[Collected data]
☆ ☆ ☆

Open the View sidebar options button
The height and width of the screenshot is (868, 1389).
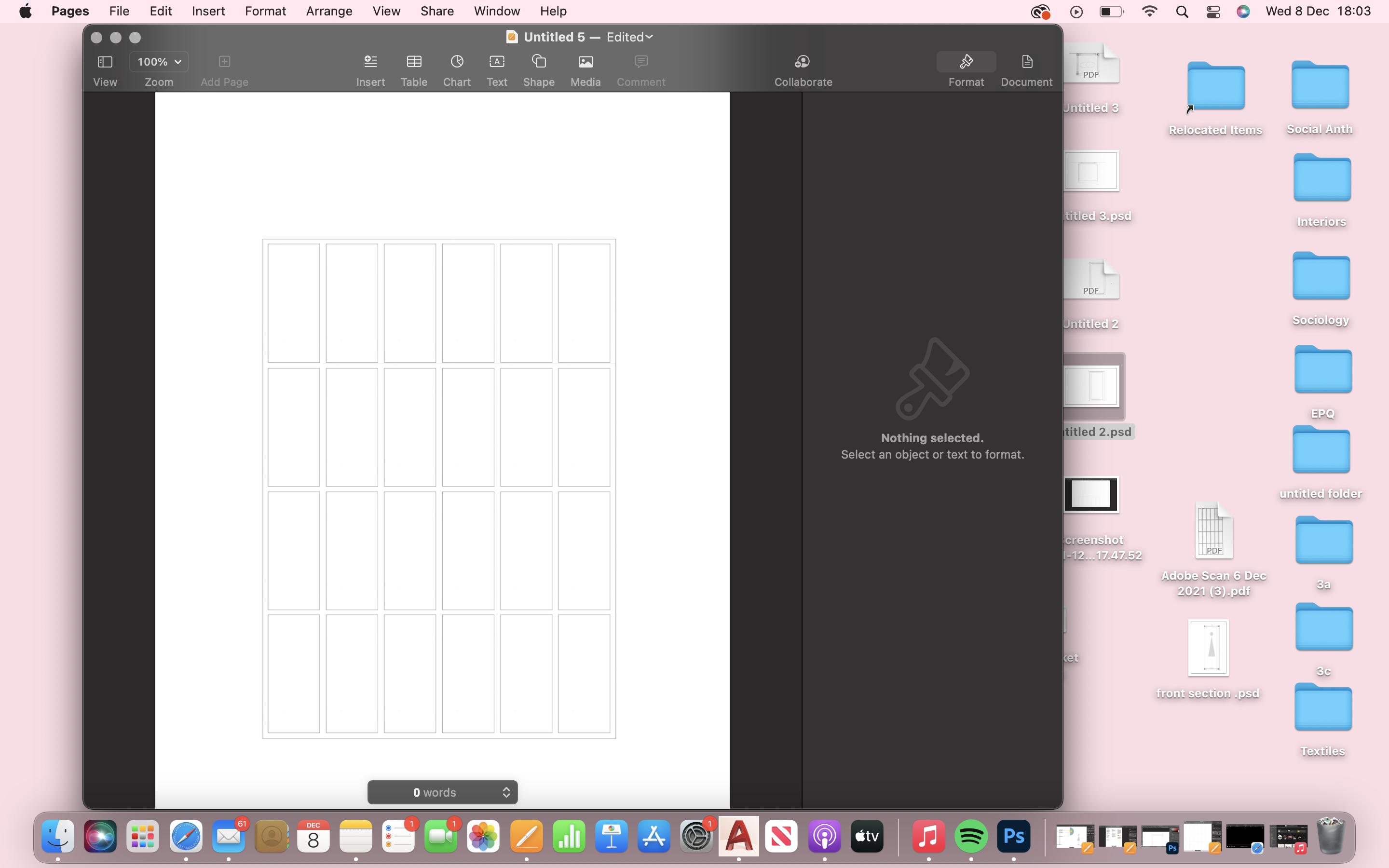pyautogui.click(x=105, y=62)
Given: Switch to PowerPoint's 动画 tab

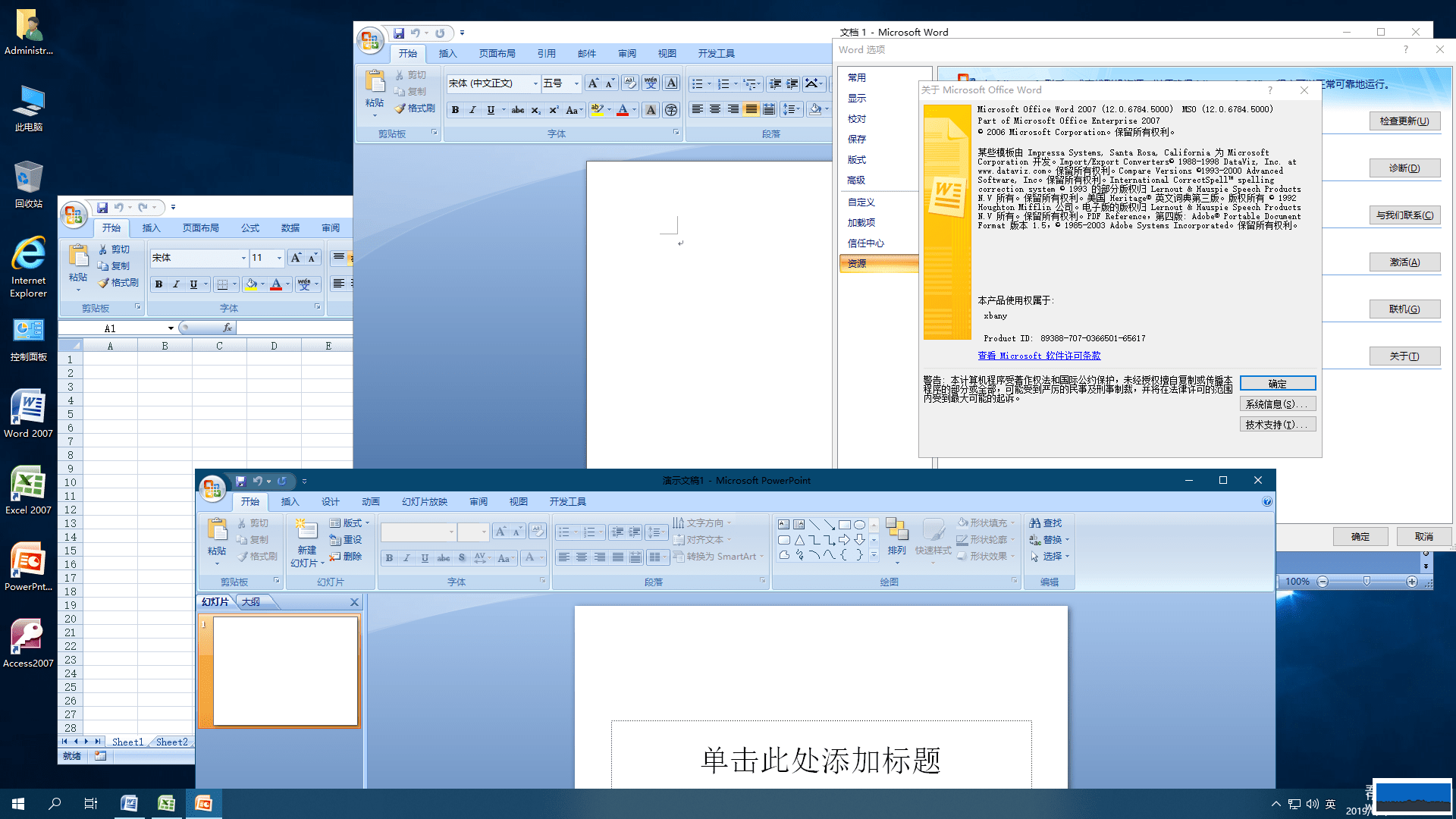Looking at the screenshot, I should point(370,502).
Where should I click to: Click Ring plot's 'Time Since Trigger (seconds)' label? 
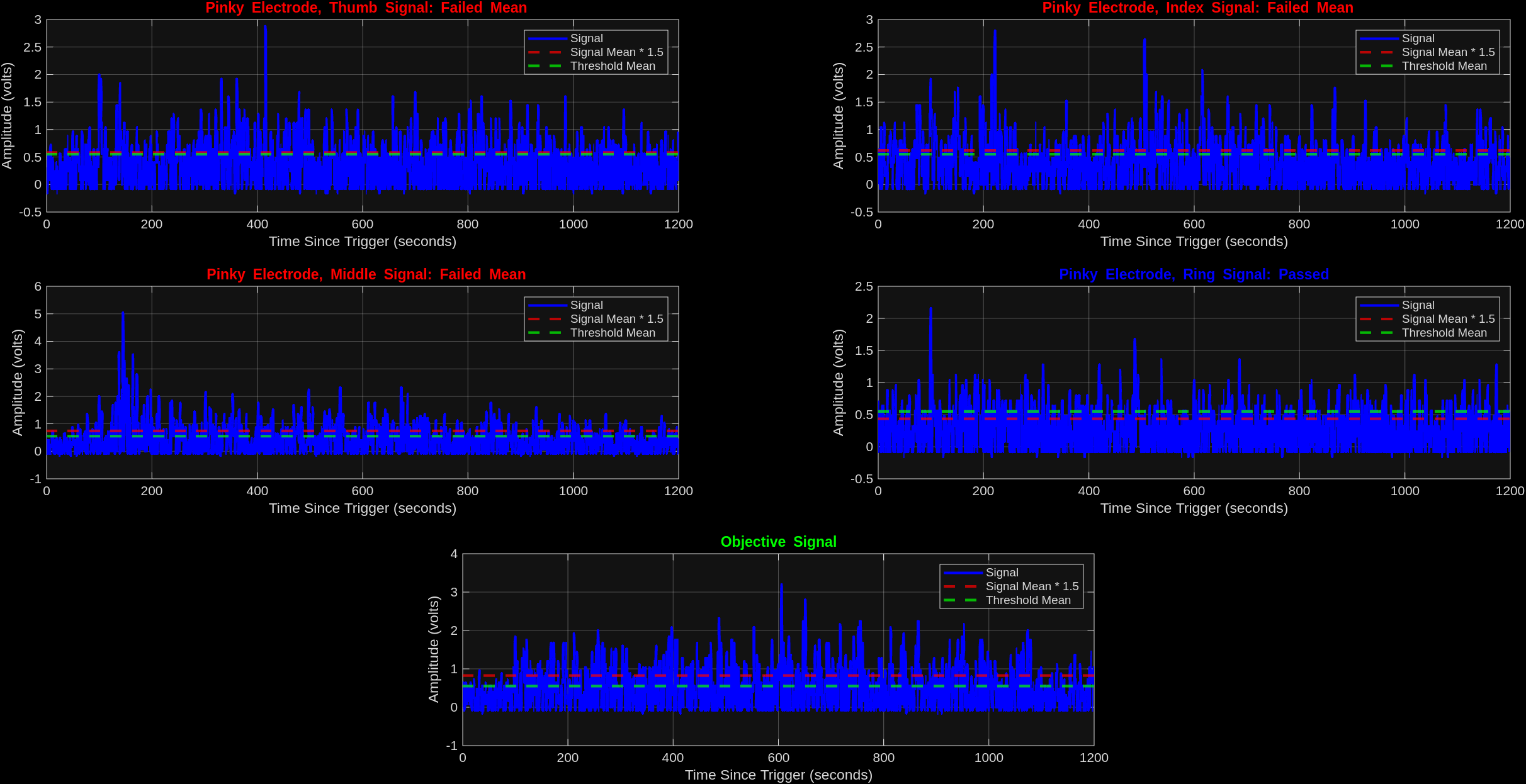coord(1194,509)
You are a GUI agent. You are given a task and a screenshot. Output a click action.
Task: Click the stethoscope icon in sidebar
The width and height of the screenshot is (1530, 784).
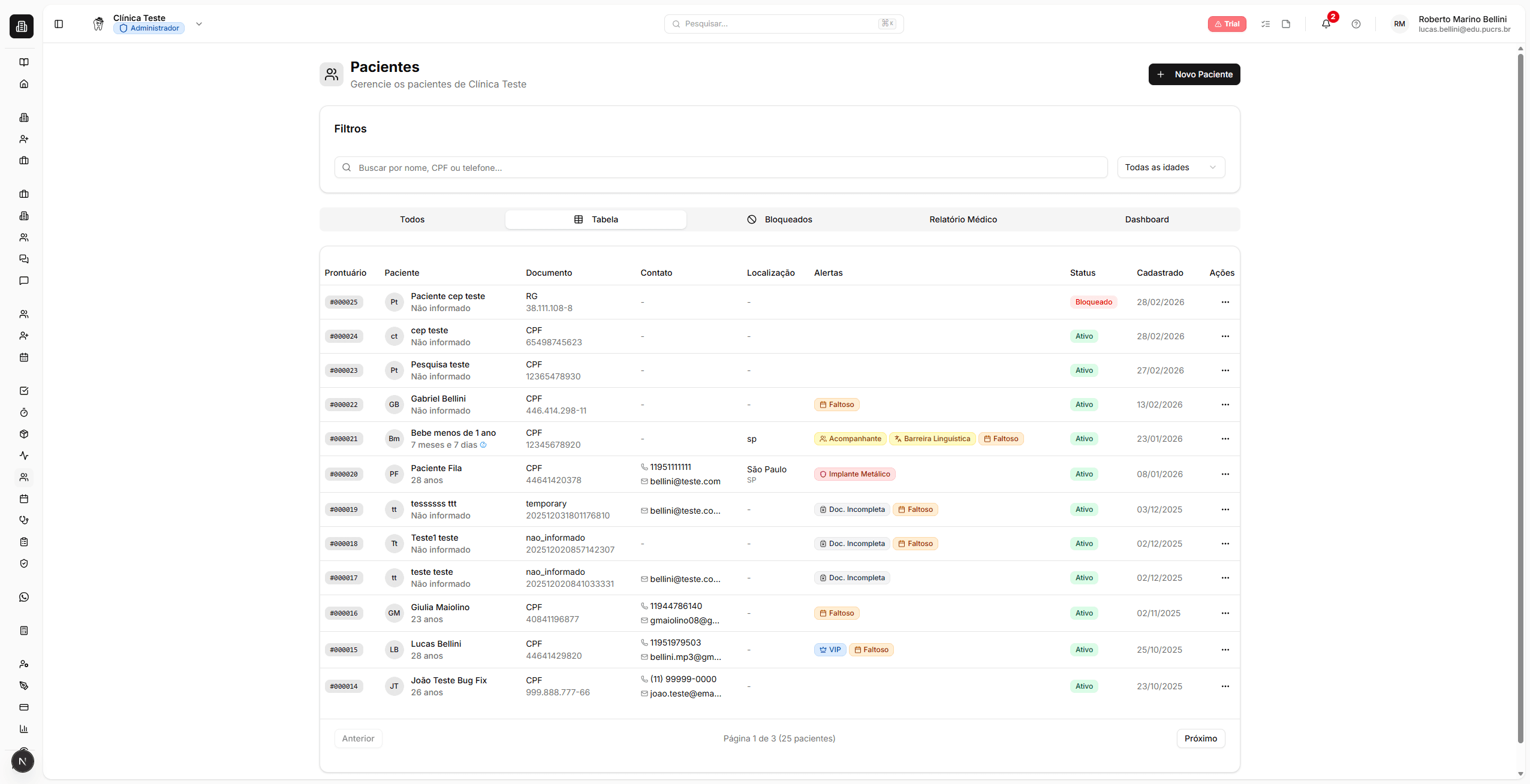(x=24, y=520)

☆ ☆ ☆

Task instructions
The answer should consist only of the number of lines above in which "sidebar" appears.

Response area
2